:: EXERCISE ::
Rewrite the listing below, replacing every occurrence of "screenshot" with "screen capture" and leaving all other text unchanged.

:: DATA PROVIDED ::
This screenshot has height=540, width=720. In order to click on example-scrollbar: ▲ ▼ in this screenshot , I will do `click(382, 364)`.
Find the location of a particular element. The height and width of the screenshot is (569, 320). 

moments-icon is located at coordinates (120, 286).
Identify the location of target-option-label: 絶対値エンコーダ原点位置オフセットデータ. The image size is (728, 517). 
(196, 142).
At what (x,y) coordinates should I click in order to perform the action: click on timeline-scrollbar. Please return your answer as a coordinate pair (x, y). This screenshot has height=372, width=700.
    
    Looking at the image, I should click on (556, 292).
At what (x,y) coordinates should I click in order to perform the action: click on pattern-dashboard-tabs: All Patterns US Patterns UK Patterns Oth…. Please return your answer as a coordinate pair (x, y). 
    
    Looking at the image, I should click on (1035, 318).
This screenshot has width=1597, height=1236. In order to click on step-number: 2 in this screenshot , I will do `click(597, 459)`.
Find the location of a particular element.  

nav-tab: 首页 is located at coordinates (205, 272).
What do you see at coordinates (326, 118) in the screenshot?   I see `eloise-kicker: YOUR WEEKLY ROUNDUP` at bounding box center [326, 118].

:: PROBLEM SOLUTION ::
This screen capture has height=540, width=720. In order to click on example-scrollbar: ▲ ▼ in this screen capture , I will do `click(382, 364)`.
Find the location of a particular element. The height and width of the screen capture is (569, 320). 

moments-icon is located at coordinates (120, 286).
Identify the location of target-option-label: 絶対値エンコーダ原点位置オフセットデータ. The image size is (728, 517). 
(196, 142).
At what (x,y) coordinates should I click in order to perform the action: click on timeline-scrollbar. Please return your answer as a coordinate pair (x, y). This screen capture has height=372, width=700.
    
    Looking at the image, I should click on (556, 292).
At what (x,y) coordinates should I click in order to perform the action: click on pattern-dashboard-tabs: All Patterns US Patterns UK Patterns Oth…. Please return your answer as a coordinate pair (x, y). 
    
    Looking at the image, I should click on (1035, 318).
This screen capture has width=1597, height=1236. In order to click on step-number: 2 in this screen capture , I will do `click(597, 459)`.
Find the location of a particular element.  

nav-tab: 首页 is located at coordinates (205, 272).
What do you see at coordinates (326, 118) in the screen capture?   I see `eloise-kicker: YOUR WEEKLY ROUNDUP` at bounding box center [326, 118].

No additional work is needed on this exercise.